10/10/2005 9:24:59 PM
I too was under the impression that it was settled history about what started the great depression. I have never heard another explanation come from either an economist or historian. There is no doubt that standard economics produces recessions. And the excesses of the late 20s were no exception. There was going to be a recession in the early 30s and it was going to be a big one. But all the history I have read, except for the ones that blame Jewish banks that is, express a common theme. A normal recession coupled with perverse governmental action created a global economic meltdown. World Trade was devastated by dramatically higher tarriffs, attempts to save the gold standard made money scarce, etc. etc.Don't believe me?
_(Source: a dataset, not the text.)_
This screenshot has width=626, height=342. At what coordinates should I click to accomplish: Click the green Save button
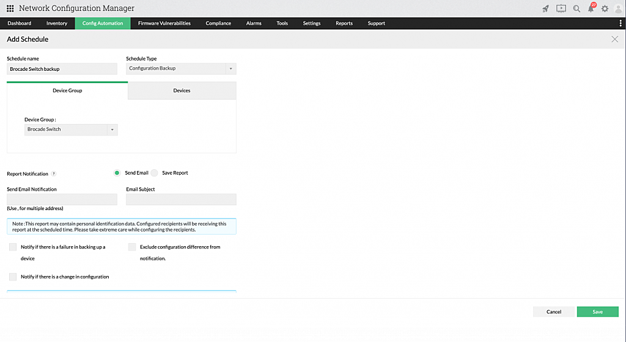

Listen to one of the Governors of the Federal Reserve:http://www.federalreserve.gov/boarddocs/speeches/2004/200403022/default.htm[Edited on October 10, 2005 at 11:37 PM. Reason : .]
10/10/2005 11:31:00 PM
10/10/2005 11:41:28 PM
10/11/2005 12:32:20 AM
10/11/2005 12:49:22 AM
10/11/2005 12:52:52 AM
^^^Wha? Since when has it been "recession half the time"? The previous recession was in 1991 and lasted a whole six months. Unemployment skyrocketed up to the unimaginable single digits, clearly sacrificing all our rights as human beings is a reasonable price to avoid such a calamity. The last recession started in 2001, a decade after the previous instance, and drove unemployment all the way up to 6.5%, again a calamity unheard of in human events. Come on Kris, don't over-sell your position. If you find economic liberty morally offensive that is one thing, but don't argue it hasn't served us. You may believe communism would do better, but you must also admit capitalism has done at least an OK job at allocating resources.[Edited on October 11, 2005 at 12:59 AM. Reason : Krisanthomins]
10/11/2005 12:54:53 AM
1) Lump of Labor Fallacy. There isn't just a certain number of jobs to go around. The fact that robots did all of the production jobs would free up labor resources that could be directed into other fields of industry. Would those jobs be well paying? Hard to say what would be a descenet wage since the advance in technology would lower the real price of production goods, which would increase the real wage of all other jobs. Personally, I prefer to just remember that we've been able to muddle through several hundred years of continual technological advancement and no one is any poorer for it. That neglects transitional concerns that are irrelevant to your question.2) Besides, If we were able to build robots to essentially do all of our work for us, then we wouldn't need jobs. We'd let the robots do the work for us while we watched TV. The economic problem of scarcity that systems like socialism and capitalism are designed to mitigate would be solved.
10/11/2005 2:00:13 AM
10/11/2005 2:21:48 AM
Wow, just ignore everything everyone has said and restate your possition. Great technique.